Could DNA hydroxymethylation be crucial in influencing steroid hormone signaling in endometrial biology and endometriosis?

Abstract

Endometriosis affects 10% of reproductive-aged women. It is characterized by the growth of the endometrium, outside the uterus and is associated with infertility and chronic abdominal pain. Lack of noninvasive diagnostic tools and early screening tests results in delayed treatment and subsequently increased disease severity. Endometriosis is a disease associated with a deregulated hormonal response, therefore, understanding the molecular mechanisms that govern this hormonal interplay is of paramount importance. DNA methylation is an epigenetic mark that regulates gene expression and is often associated with genes that code for steroid receptors and enzymes associated with estrogen synthesis and metabolism in endometriosis.

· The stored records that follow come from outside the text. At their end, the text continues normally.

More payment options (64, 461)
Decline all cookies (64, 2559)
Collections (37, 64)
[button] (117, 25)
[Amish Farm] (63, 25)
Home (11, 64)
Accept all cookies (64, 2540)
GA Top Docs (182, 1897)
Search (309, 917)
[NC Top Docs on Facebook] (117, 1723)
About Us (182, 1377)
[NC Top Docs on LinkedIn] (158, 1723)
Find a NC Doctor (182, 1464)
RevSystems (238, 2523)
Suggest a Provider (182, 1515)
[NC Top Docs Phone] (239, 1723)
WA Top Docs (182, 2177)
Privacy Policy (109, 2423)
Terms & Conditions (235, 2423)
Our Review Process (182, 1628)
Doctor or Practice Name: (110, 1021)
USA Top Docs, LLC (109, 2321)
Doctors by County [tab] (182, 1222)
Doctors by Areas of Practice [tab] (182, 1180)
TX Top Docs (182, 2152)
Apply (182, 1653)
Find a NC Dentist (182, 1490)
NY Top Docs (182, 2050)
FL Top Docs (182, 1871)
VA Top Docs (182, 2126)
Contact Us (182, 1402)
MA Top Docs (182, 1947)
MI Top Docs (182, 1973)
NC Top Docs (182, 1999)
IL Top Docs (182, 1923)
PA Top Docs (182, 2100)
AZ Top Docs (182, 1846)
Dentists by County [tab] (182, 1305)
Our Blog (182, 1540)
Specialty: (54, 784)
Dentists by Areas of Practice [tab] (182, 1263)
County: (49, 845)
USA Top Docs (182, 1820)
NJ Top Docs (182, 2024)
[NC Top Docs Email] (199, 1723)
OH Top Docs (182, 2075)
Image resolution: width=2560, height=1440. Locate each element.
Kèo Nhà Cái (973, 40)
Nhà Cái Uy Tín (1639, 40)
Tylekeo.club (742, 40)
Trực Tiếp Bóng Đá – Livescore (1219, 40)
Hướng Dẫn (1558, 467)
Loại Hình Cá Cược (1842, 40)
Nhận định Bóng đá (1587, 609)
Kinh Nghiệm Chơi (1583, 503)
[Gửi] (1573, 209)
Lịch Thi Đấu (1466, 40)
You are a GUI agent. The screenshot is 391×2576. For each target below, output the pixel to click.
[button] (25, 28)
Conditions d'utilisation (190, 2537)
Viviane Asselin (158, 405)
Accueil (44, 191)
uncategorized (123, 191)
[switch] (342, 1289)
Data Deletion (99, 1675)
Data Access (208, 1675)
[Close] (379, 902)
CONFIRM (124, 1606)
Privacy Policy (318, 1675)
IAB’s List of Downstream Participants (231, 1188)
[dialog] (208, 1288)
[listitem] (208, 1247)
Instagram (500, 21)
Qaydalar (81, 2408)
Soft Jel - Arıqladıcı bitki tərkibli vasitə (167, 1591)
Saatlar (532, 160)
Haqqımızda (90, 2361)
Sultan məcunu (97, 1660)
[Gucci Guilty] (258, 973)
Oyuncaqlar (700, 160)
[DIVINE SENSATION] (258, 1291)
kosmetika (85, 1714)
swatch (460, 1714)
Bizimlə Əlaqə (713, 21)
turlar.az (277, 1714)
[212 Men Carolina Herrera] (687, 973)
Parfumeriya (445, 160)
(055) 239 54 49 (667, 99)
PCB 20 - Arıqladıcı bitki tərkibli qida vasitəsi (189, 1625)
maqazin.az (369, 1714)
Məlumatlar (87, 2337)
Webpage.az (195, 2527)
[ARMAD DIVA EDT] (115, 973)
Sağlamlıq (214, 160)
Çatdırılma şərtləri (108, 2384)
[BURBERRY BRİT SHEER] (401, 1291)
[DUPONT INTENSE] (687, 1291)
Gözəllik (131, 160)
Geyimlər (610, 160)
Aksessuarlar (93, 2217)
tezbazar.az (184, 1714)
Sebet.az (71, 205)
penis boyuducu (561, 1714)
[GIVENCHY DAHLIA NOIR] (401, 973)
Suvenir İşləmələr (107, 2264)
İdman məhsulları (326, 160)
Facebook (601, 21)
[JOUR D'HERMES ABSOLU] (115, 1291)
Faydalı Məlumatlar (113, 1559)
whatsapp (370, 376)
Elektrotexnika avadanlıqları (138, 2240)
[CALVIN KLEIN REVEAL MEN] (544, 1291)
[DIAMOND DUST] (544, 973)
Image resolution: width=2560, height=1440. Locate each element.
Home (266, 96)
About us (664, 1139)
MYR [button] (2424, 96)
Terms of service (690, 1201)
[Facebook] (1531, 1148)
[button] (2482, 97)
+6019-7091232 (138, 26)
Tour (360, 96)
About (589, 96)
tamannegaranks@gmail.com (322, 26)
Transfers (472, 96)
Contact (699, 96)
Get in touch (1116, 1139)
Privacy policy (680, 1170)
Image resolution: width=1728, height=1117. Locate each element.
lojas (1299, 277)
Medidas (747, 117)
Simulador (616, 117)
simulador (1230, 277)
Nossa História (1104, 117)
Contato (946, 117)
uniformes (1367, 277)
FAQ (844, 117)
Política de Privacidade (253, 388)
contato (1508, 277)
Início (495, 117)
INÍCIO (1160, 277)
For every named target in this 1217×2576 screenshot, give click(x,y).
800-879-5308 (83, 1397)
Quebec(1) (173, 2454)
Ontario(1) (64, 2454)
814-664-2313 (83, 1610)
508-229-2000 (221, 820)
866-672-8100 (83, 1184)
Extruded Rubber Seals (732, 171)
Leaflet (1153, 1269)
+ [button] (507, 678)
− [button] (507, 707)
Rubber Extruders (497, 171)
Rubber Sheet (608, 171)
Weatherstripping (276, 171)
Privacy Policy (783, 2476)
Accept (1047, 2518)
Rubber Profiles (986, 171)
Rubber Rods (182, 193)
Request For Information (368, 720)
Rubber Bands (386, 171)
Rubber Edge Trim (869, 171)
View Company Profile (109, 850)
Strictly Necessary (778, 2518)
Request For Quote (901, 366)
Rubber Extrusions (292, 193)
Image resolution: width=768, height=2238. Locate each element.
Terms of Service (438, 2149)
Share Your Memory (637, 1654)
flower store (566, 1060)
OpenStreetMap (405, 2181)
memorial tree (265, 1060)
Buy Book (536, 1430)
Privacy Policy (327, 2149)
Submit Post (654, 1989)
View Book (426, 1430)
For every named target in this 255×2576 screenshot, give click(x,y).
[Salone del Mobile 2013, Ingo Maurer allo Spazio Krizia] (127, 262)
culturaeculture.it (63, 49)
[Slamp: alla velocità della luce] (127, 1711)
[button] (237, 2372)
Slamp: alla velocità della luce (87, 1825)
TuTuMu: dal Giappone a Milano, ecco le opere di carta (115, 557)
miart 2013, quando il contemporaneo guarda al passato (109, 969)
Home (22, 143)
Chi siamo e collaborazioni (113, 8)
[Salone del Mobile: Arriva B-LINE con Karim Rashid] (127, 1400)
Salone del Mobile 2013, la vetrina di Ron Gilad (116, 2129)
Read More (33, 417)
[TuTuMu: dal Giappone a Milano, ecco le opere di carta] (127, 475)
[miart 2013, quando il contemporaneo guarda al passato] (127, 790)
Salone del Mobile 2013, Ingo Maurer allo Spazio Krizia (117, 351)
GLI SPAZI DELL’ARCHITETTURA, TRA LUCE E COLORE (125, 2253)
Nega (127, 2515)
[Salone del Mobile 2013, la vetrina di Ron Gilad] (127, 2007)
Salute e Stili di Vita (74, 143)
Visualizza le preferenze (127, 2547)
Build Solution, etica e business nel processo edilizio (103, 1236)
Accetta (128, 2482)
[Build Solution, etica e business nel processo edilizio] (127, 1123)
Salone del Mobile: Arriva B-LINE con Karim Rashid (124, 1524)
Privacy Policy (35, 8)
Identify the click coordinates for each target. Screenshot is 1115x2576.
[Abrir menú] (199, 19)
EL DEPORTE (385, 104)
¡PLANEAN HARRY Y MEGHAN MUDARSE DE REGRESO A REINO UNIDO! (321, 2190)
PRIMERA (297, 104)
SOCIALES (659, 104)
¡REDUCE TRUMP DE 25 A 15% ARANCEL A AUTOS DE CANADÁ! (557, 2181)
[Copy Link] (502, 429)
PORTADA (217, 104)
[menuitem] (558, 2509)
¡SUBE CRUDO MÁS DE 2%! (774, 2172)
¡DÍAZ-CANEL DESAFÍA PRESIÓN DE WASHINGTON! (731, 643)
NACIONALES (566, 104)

DNA hydroxymethylation, which is structurally similar to methylation but functionally different, is a biologically critical mechanism that is also known to regulate gene expression. Ten Eleven Translocation(TET) proteins mediate hydroxymethylation. However, the role of DNA hydroxymethylation or TETs in the endometrium remains relatively unexplored. Currently, the "gold standard" technique used to study methylation patterns is bisulfite genomic sequencing. This technique also detects hydroxymethylation but fails to distinguish between the two, thereby limiting our understanding of these two processes. The presence of TETs in the male and female reproductive tract and its contribution to endometrial cancer makes it an important factor to study in endometriosis. This review summarizes the role of DNA methylation in aberrant steroid hormone signaling and hypothesizes that hydroxymethylation could be a factor influencing hormonal instability seen in endometriosis.